- What the task asks:
Exact duplicates of the lines from the top of the data through the line containing "The image size is (812, 506)." are needed, with every picture left out.

Extracted records:
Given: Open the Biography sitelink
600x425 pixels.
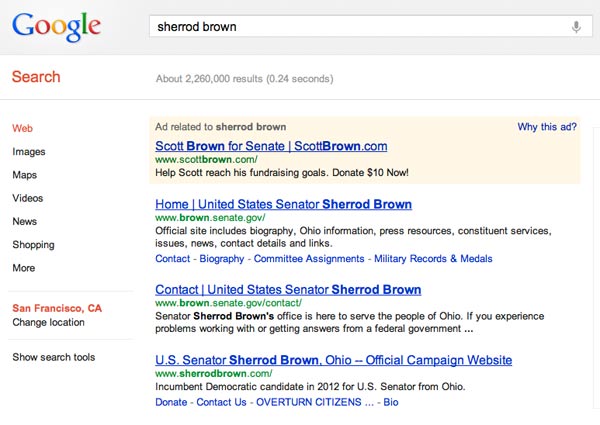Looking at the screenshot, I should click(222, 258).
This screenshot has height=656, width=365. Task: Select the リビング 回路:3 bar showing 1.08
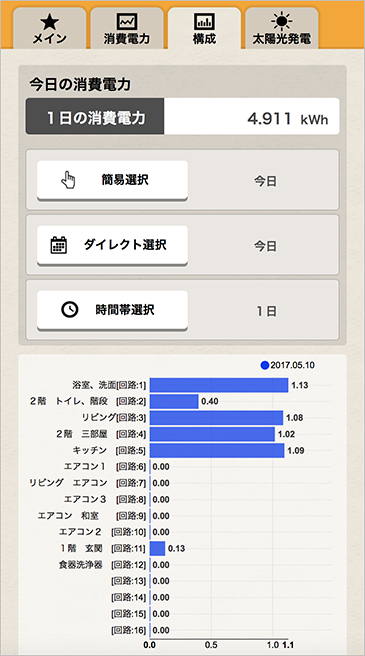216,418
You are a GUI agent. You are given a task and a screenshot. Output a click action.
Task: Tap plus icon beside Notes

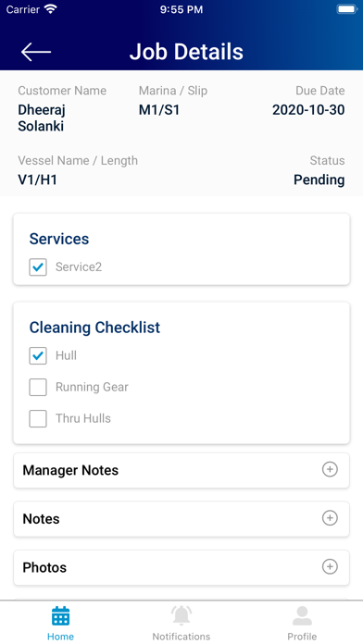click(x=330, y=518)
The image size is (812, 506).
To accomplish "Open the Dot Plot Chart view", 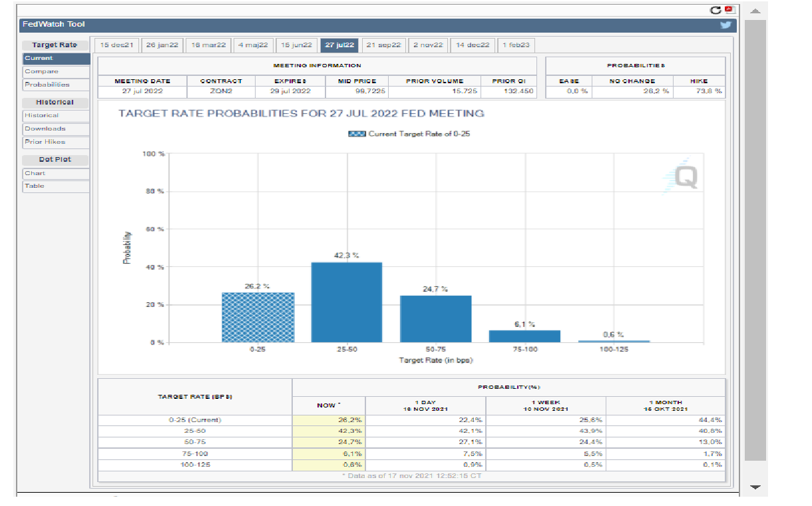I will click(x=55, y=173).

- Answer space:
Given: Open the Biography sitelink
600x425 pixels.
Looking at the screenshot, I should click(222, 258).
This screenshot has height=656, width=365. Task: Select the リビング 回路:3 bar showing 1.08
216,418
You are a GUI agent. You are given a task and a screenshot. Output a click action.
Task: Tap plus icon beside Notes

click(x=330, y=518)
The image size is (812, 506).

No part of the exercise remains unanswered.